# Anyone renting long term in Roquetas de Mar or Almeria town?



## Duchess (Sep 28, 2009)

We are relocating to the Roquetas de Mar/Almeria area, and wondered if anyone is living there and renting long term with a dog?

We're visiting the area next week, and it would be good to get any recommendations of rental agents, areas to focus on, or even to meet anyone who already knows these towns.

We have retired to Spain, but wish to live by the sea.
Any help appreciated.


----------



## Lynn R (Feb 21, 2014)

I've never been to the area at all, but from numerous reports I've read in the press I know there have been recurring problems in Roquetas de Mar between groups of gypsies and African immigrants (an African man was murdered there in December 2015 which resulted in days of disturbances in the streets) which would make me think twice about living there. 

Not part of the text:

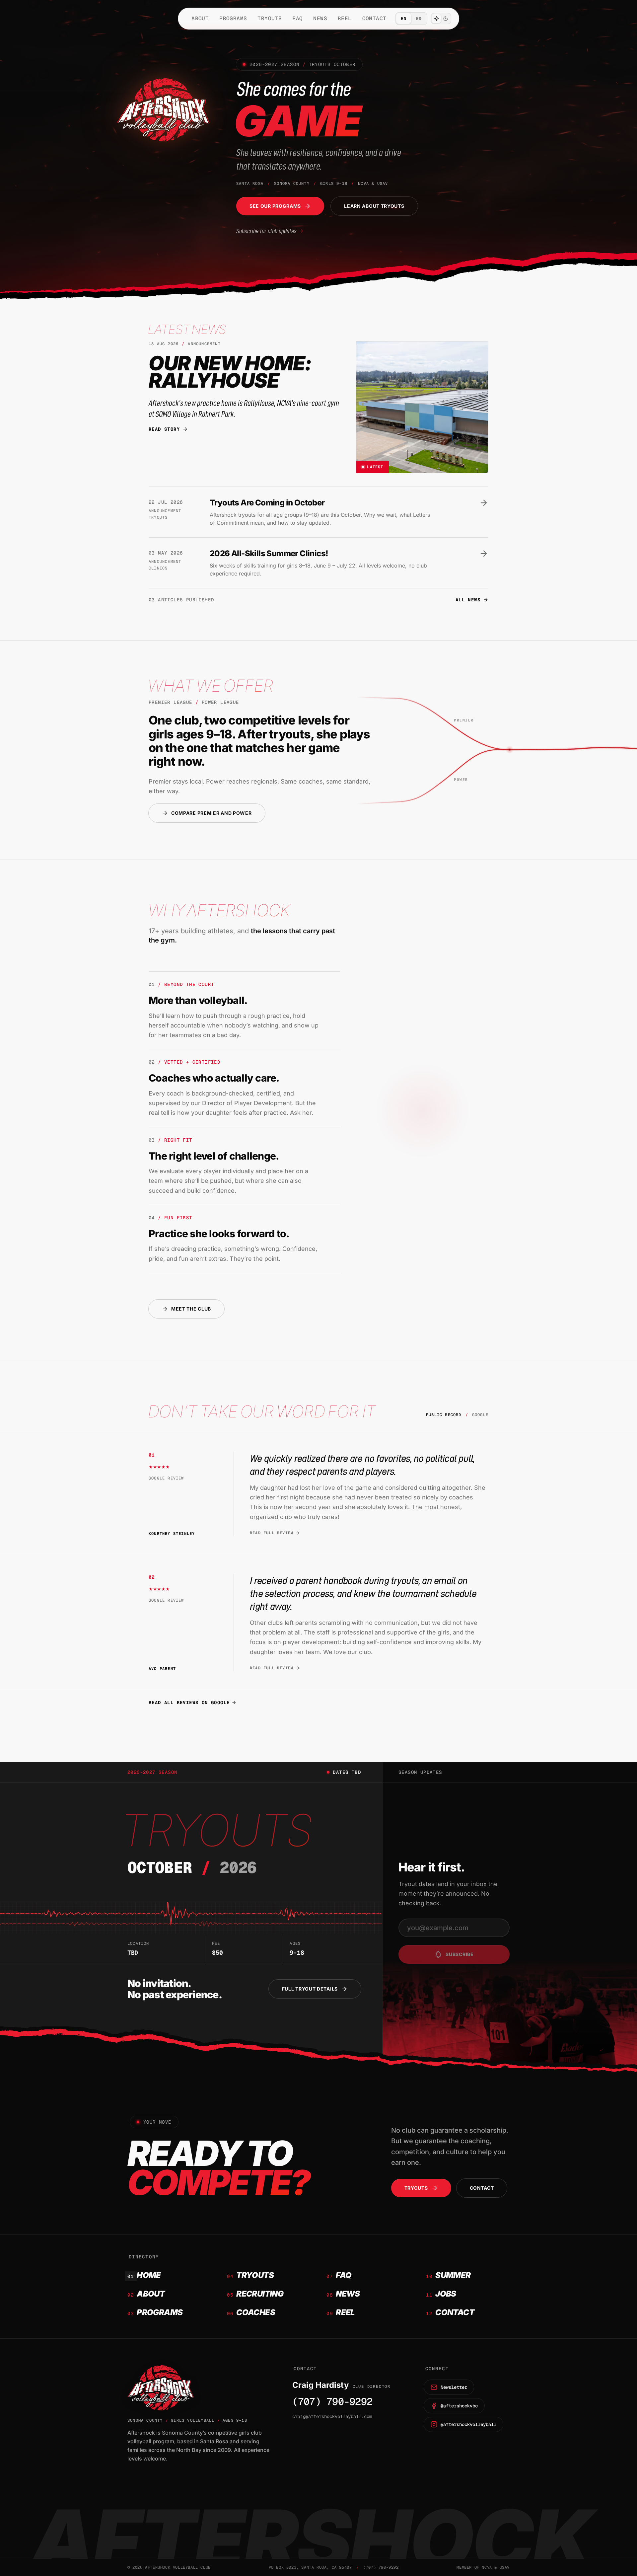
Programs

Disturbios en Roquetas tras la muerte por arma blanca de un guineano | Andalucía | EL MUNDO

In El Ejido which is not far from there there were what was described as race riots some years ago.

http://www.eurofound.europa.eu/obse...y-immigrants-follows-racist-riots-in-el-ejido


----------



## Duchess (Sep 28, 2009)

Thanks Lynn. Our alternative choice is Mojacar, Garrucha or Vera, so maybe we will look at those whilst in the area.
If anyone lives in Mojacar area, let me know.


----------